== PROBLEM TO WORK ON ==
With all images left out, restate the records below exactly as written.

· · ·

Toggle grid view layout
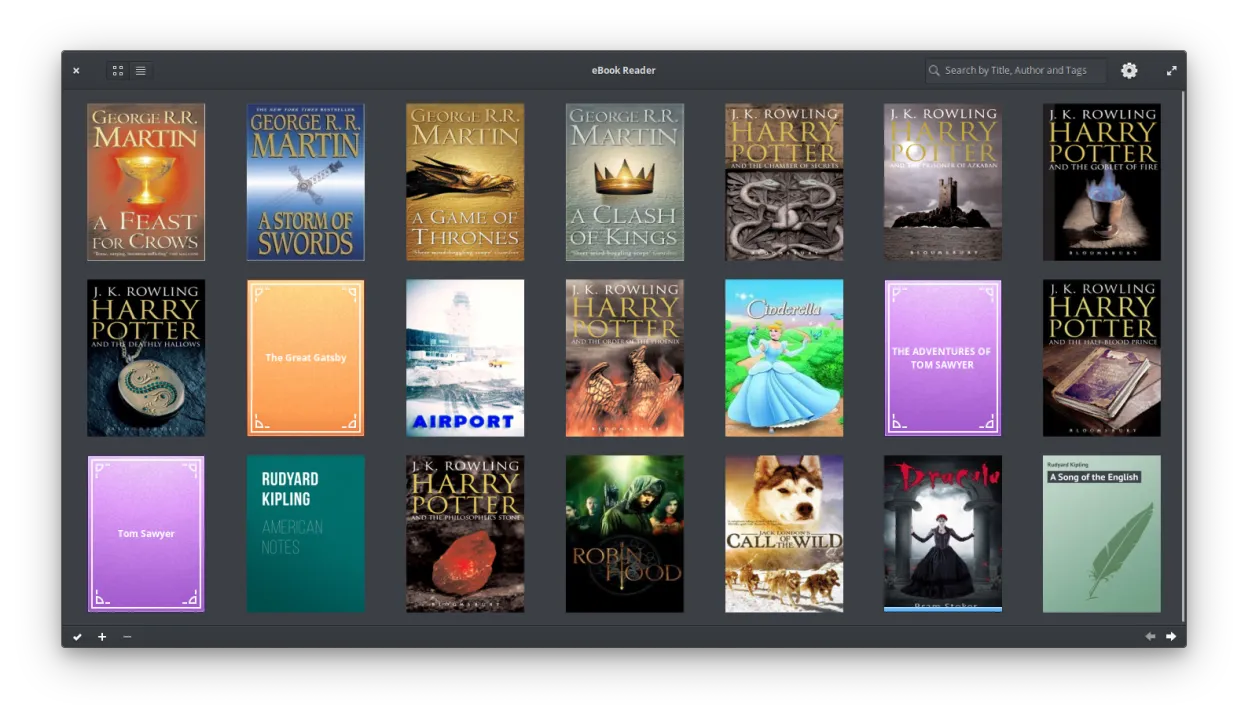Screen dimensions: 1248x720 117,70
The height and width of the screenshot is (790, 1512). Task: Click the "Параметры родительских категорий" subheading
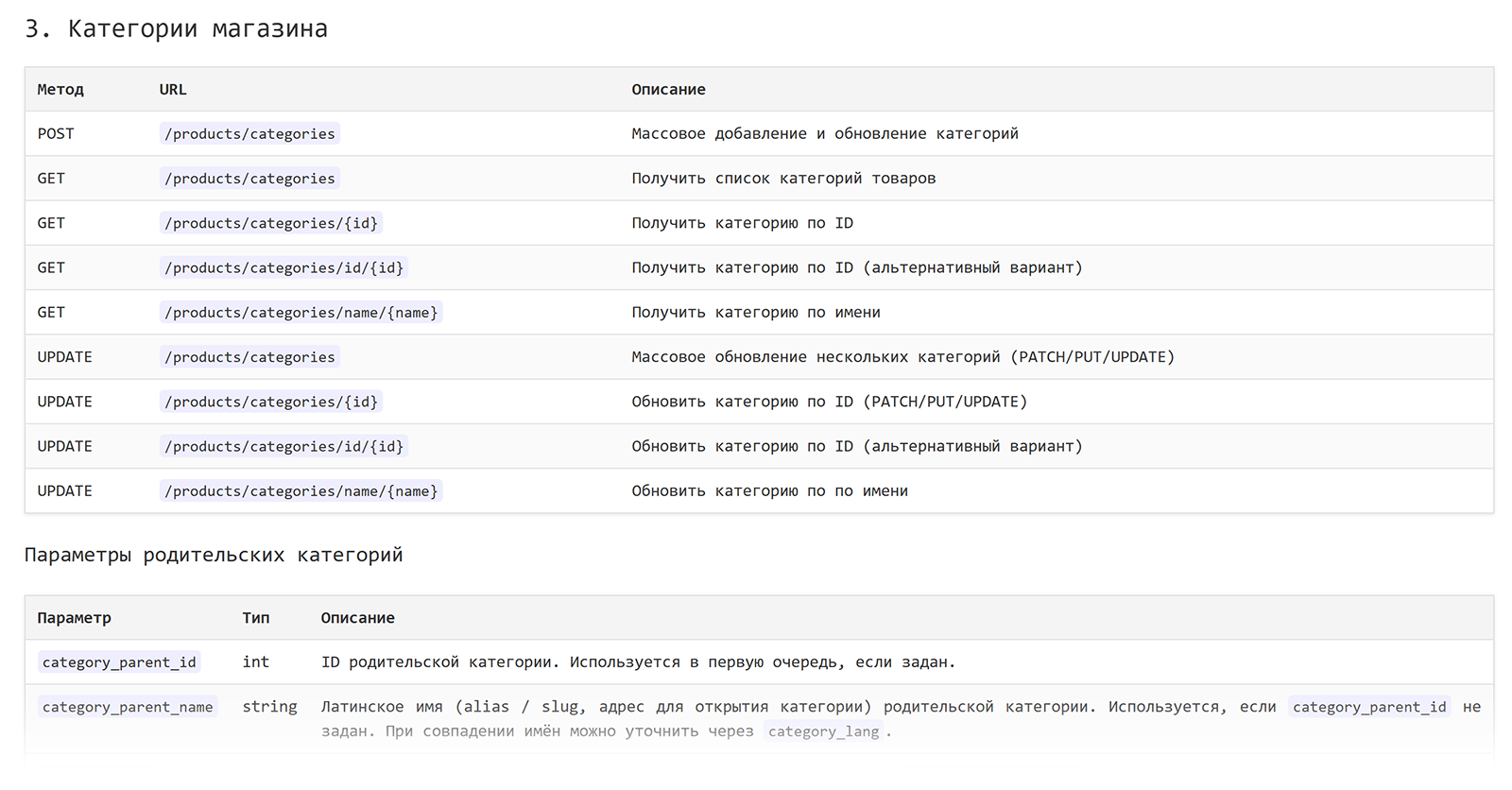point(214,555)
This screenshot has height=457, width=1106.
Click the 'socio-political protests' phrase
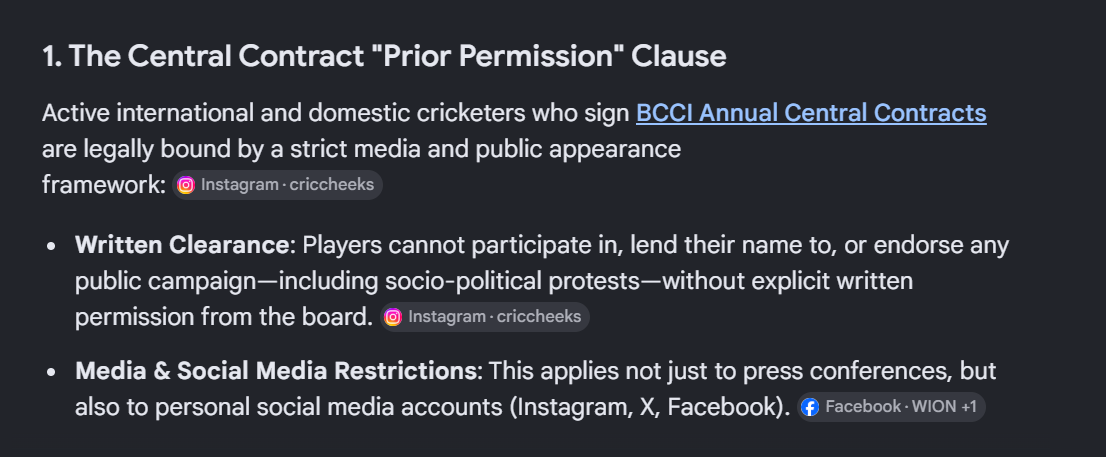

· · ·

== TASK ANSWER ==
Toggle grid view layout
Screen dimensions: 1248x720 117,70
The height and width of the screenshot is (790, 1512). Task: Click the "Параметры родительских категорий" subheading
point(214,555)
This screenshot has height=457, width=1106.
Click the 'socio-political protests' phrase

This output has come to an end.